Rethinking patient initiated follow up (PIFU) and learning lessons in triage from primary care could reduce the burden on services that aren’t needed, help clear the patient backlog, and improve staff morale and patient satisfaction, says Jacob Haddad, chief executive and co-founder of Accurx.
The delivery of healthcare should go far beyond the four walls of a GP practice or hospital. Simple technology, such as two-way messaging, remote monitoring and online consultations can enable patients to receive care in a personalised and timely manner, often sidestepping the need to wait for a face-to-face appointment.
We saw the sudden growth in use of these technologies - mostly across primary care - as a result of the pandemic, when seeing patients in person was no longer an option. One area where we’ve seen vast impact is the move to triaging patients in general practice. This has led to more care being delivered digitally outside of appointments, such as the ability to remotely share an image of a skin condition or approving a repeat prescription. This allows practices to care for more patients, and frees up in-person appointments for those who need to be seen. In primary care we’ve found that 25-30 per cent of medical requests can be resolved without the need for an appointment.
…patients also need a clear way of initiating conversations with hospital services beyond face-to-face appointments
But patients also need a clear way of initiating conversations with hospital services beyond face-to-face appointments, and an area where we believe this could have a great impact is with patient initiated follow up (PIFU), where outpatients can initiate care. We believe that integrated care systems can take the successes from primary care and implement a model of triage across all outpatient specialities.
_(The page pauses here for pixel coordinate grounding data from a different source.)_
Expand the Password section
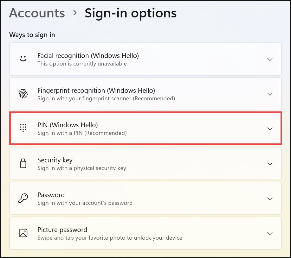 point(270,198)
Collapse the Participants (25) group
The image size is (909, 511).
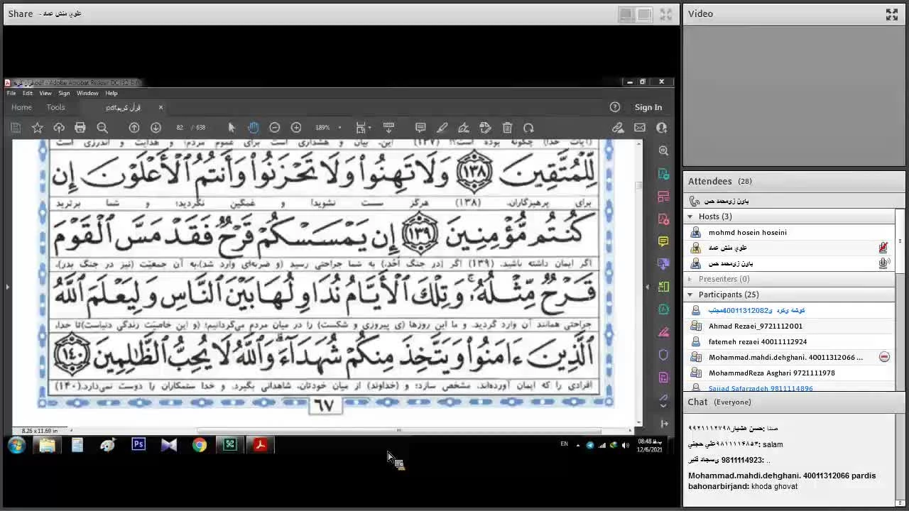pyautogui.click(x=690, y=295)
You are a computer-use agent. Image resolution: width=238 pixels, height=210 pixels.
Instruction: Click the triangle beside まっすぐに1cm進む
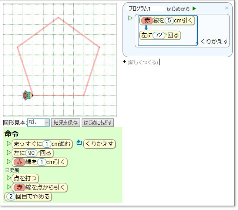[9, 144]
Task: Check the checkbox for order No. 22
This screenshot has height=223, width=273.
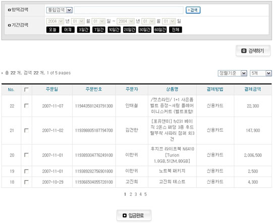Action: pyautogui.click(x=26, y=106)
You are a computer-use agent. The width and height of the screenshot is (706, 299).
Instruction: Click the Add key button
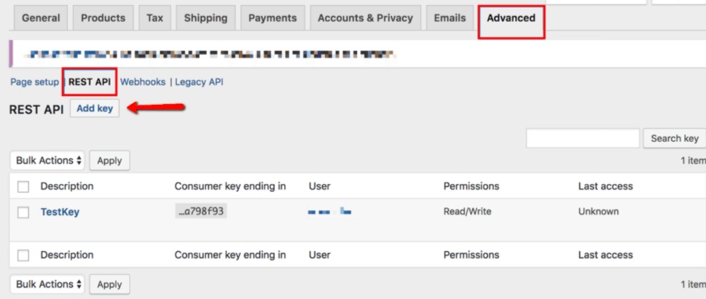pos(95,108)
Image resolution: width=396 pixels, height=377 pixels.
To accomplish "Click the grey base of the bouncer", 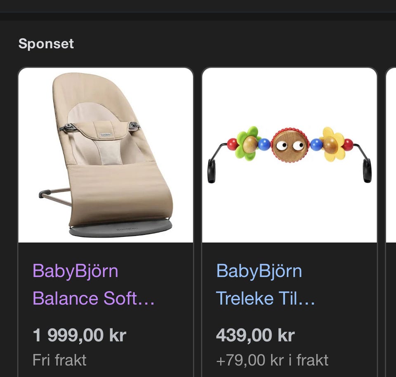I will [x=120, y=228].
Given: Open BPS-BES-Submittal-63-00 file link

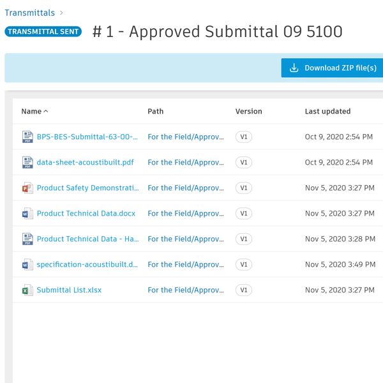Looking at the screenshot, I should 87,137.
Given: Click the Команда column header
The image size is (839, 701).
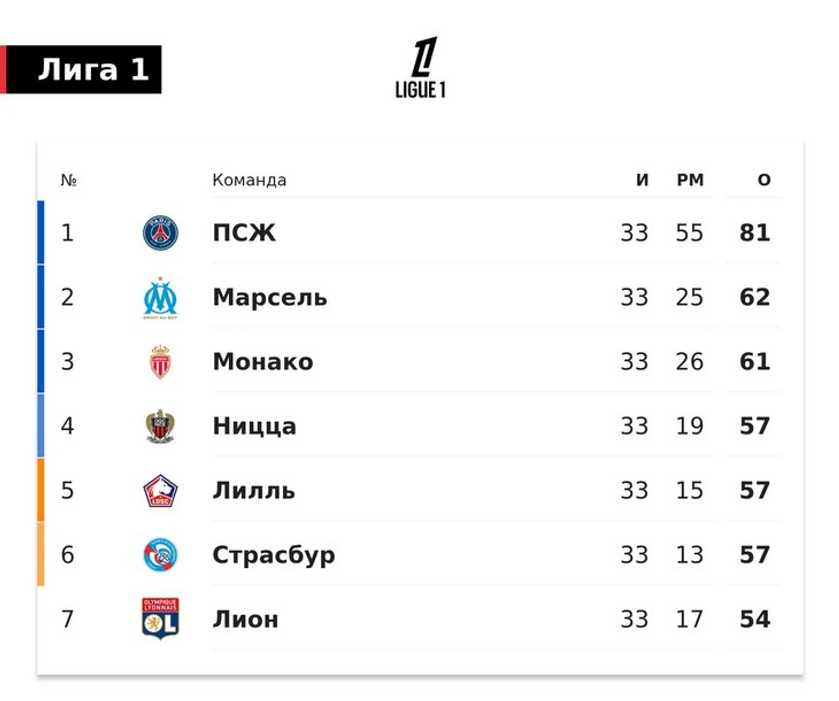Looking at the screenshot, I should click(x=249, y=180).
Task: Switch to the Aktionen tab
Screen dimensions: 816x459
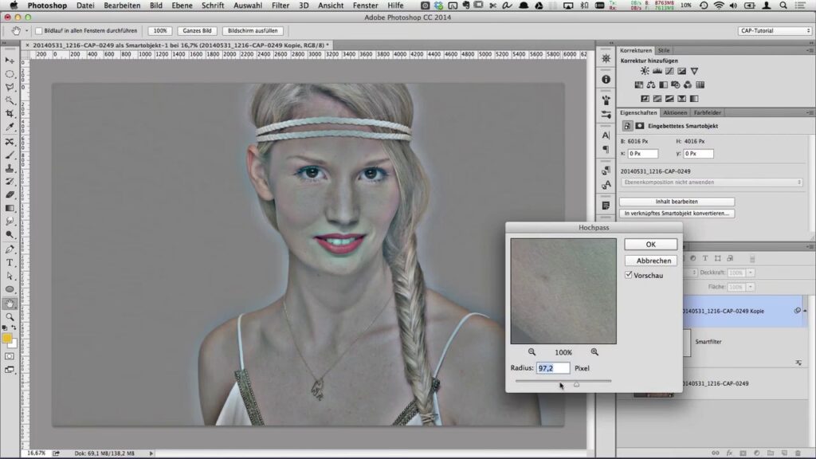Action: click(675, 113)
Why? Because current methods of PIFU aren’t working. Trusts implementing PIFU often use a phone line for patients to get in contact, however, they’re expensive to staff properly and make it difficult to get input from colleagues (eg. a patient’s named consultant) on what action is required. Additionally, unprecedented demand means these phone lines see high call volumes and patients are waiting longer for calls to be answered than service leaders would like, leading many to revert back to their GP or attend A&E to get help. As well as resulting in a poor patient experience, this can also be inefficient for staff and ultimately cause delays in treatment time.
Quick and effective triaging solutions give patients a clear route of contact to get the support or advice they need when they need it
Quick and effective triaging solutions give patients a clear route of contact to get the support or advice they need when they need it, without waiting months to be seen in person, and offer healthcare professionals a way to manage requests so they can provide better and faster care for patients.
This, in turn, will free up appointments for more urgent care and reduce waiting lists across the NHS. It will also empower more shared decision-making and greater patient self-management, in line with the NHS’s personalised care agenda.
If this was adopted more widely, giving staff the means to triage to reduce the burden on services that aren’t needed, we believe the backlog of patients could be cleared faster, which would in turn improve staff morale and patient satisfaction.
In our latest report, Rethinking PIFU: More than patient-led booking, we outlined that this approach could reduce 2.5 million unnecessary patient follow-up appointments per year under current targets, and give back £300 million each year that the NHS could use towards caring for patients in need.
In-person appointments will always be an essential part of healthcare, but safe and effective care can and does happen outside of appointments. In today’s challenging environment, we feel this could make a huge difference to staff morale and patient satisfaction, as well as helping to clear the backlog. And it doesn’t just have to start with outpatient PIFU - we firmly believe this approach can be applied throughout the entire health system.